**WHAT YOU HAVE TO DO**
Everything from the opening line of the listing below to the line that has "The image size is (576, 433).", inclusive, should be returned exactly, except the pictures.

▼▼▼

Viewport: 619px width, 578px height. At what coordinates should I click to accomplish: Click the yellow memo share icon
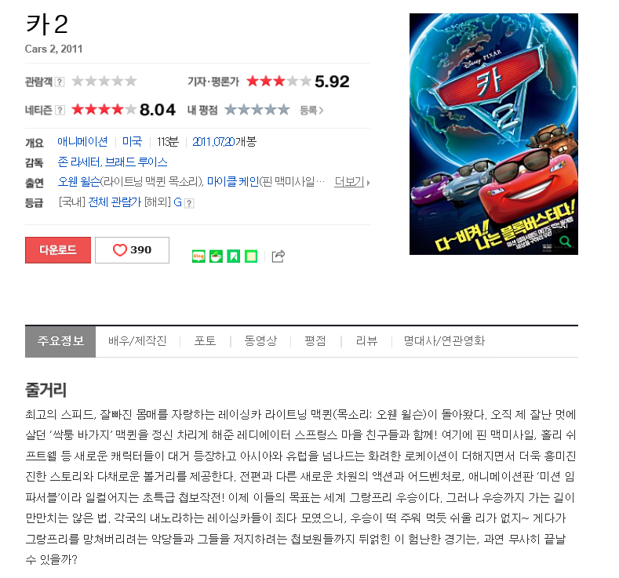[251, 256]
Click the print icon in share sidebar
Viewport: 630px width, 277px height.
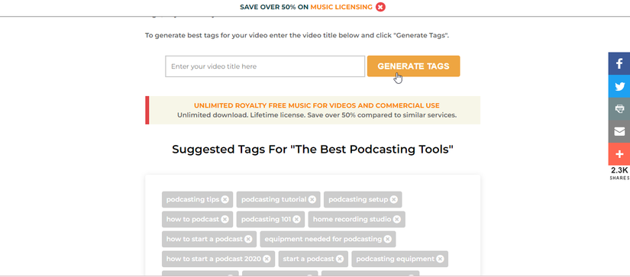[x=619, y=109]
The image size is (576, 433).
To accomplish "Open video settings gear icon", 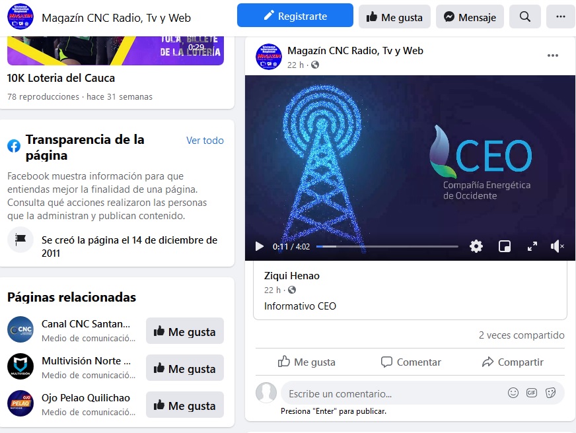I will (476, 246).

▲▲▲

**SOLUTION TO THIS PROBLEM**
Viewport: 619px width, 578px height. At what coordinates should I click to accomplish: Click the yellow memo share icon
[251, 256]
Click the print icon in share sidebar
Viewport: 630px width, 277px height.
[x=619, y=109]
The image size is (576, 433).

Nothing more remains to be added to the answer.